Medicine as a Non-Lethal Weapon: The Ethics of “Winning Hearts and Minds”. By Sheena M. Eagan Chamberlin
In short by Harald Keller
For decades, medical personnel within the United States armed forces have been involved in strategic actions. The Medical Civic Action Program (MEDCAP) aims to gain the trust of local populations and create a positive attitude toward U.S. troops during operations in conflict areas.
Sheena M. Eagan Chamberlin writes that this exploitation of military doctors is attracting criticism from outside and increasingly also from inside the armed forces. For the personnel concerned, their involvement in strategic military planning creates moral and ethical conflicts, leading in some cases to open opposition, and in others to early withdrawal from the action programs.
Veterans, retirees and active military doctors were surveyed in guided interviews. Some of the failings they identified were: Mobile hospitals are set up not in the places of greatest need, but at strategically important points, and are simultaneously used as reconnaissance posts, which harms the relationship of trust with the population. Physicians are often able only to treat symptoms instead of causes. No lasting treatment or aftercare is provided. Among the patients of MEDCAP doctors there are, of course, many children. But because medical supplies are solely geared to the army’s needs, there are no special medicines for this age group. In short, the medical goal of convalescence becomes subordinated to military objectives.
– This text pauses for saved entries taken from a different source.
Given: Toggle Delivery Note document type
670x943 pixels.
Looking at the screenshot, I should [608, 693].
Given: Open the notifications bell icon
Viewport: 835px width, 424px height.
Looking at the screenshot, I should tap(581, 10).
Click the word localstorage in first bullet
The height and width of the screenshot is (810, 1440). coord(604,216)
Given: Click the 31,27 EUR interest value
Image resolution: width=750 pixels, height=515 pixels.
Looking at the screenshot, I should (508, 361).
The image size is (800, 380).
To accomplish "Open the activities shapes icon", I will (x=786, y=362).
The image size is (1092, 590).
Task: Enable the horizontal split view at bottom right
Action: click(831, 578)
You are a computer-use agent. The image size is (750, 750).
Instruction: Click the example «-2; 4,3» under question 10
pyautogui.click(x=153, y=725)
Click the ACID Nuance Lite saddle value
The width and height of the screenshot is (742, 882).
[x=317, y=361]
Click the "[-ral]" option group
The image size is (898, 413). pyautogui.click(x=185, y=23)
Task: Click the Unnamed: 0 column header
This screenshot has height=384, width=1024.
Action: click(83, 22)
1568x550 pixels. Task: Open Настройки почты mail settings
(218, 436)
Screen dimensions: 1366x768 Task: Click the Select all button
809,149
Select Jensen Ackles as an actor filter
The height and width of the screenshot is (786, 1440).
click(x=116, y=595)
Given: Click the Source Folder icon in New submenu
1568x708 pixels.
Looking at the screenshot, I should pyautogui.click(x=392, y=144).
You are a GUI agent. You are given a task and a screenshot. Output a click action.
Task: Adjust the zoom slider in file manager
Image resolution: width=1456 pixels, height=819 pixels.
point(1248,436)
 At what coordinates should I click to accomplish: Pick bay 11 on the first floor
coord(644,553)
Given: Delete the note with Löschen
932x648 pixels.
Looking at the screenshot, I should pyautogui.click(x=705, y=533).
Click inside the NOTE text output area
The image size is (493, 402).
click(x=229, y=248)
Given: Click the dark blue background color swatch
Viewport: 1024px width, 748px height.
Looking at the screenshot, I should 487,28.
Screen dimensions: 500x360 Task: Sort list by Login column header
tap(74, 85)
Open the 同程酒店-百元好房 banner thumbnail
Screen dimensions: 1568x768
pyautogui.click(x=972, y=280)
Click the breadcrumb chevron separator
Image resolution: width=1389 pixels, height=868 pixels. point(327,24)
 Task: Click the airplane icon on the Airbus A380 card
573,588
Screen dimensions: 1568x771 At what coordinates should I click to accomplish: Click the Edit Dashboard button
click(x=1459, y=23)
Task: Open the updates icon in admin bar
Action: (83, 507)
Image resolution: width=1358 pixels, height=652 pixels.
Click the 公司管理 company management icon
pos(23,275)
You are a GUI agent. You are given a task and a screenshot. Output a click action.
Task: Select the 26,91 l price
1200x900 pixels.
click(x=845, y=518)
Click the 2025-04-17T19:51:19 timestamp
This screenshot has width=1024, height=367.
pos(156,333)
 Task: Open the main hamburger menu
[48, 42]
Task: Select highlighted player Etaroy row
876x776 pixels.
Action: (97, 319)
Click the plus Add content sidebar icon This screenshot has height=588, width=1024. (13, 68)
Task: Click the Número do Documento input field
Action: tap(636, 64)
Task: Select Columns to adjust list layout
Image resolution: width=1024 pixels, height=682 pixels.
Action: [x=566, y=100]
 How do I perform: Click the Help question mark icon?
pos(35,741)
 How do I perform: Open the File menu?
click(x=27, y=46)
But the interviewees did report positive experiences as well: In her analysis, Chamberlin recommends that action programs should be planned and managed by doctors instead of military leaders. She also suggests that medical and military personnel should attend regular training sessions so that they can reflect on ethical issues, ensure effective medical care, and avoid placing the personnel concerned in moral dilemma situations.